Reacting to a blog that appeared on the PDA website in October last year, in which Bhogal suggested alternatives to terms he believed had “racial undertones” such as blacklist/whitelist, master/slave, black market, blackmail and blackout, the Free Speech Union’s founder Toby Young said removing such words would amount to “just performative virtue signalling.”
Bhogal called on pharmacy bodies, NHS representatives and educational institutions to review and update “language in pharmacy and healthcare resources” and provide training for pharmacy professionals “to raise awareness about the importance of inclusive language and the impact of outdated terminology.”
However, Young, the associate editor of The Spectator, was quoted in MailOnline as saying: “Penalising old white men for using racially insensitive language doesn't improve the lives of poor black people one iota.
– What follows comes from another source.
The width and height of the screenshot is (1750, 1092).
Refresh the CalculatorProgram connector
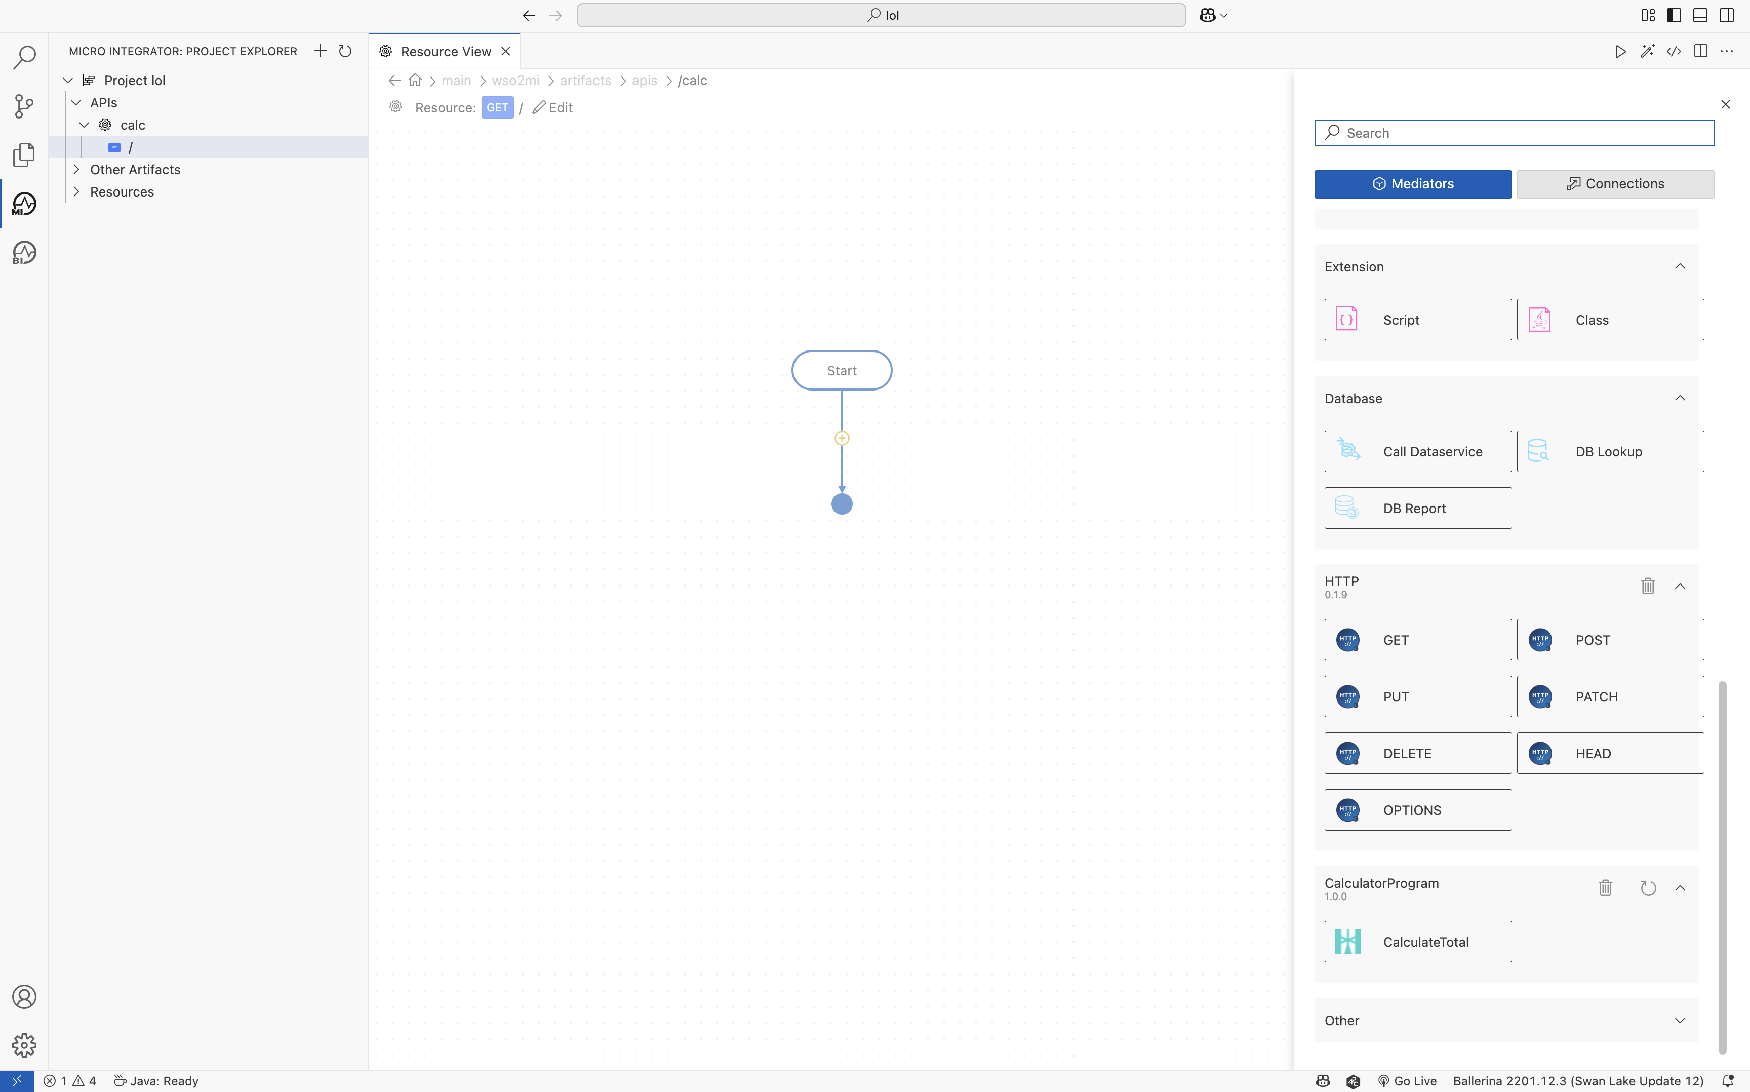click(x=1648, y=888)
It's just performative virtue signalling.”
Also, in a blog on the Free Speech Union website, published on December 30, its director of digital communications Frederick Attenborough was also critical of Bhogal’s comments.
Attenborough said: “While the stated goal of (Bhogal’s) recommendations is inclusivity, such interventions are part of a growing trend for workplace speech codes that stray beyond the requirements of equalities law.
“In turn, this has raised concerns about whether such policies are, in fact, a deliberate attempt to control expression and impose ideological conformity.”
Lola Dabiri, president of the PDA's BAME Network, told Independent Community Pharmacist: “The perception of and/or real impact of words used in communicating could be positive or negative. As is widely known, unconscious bias is real and can easily creep into language.
"It is therefore a worthy approach to raise awareness of such and the appreciation of the need to 'mind our language' in the fight against racism in the pharmacy world and in all levels of society."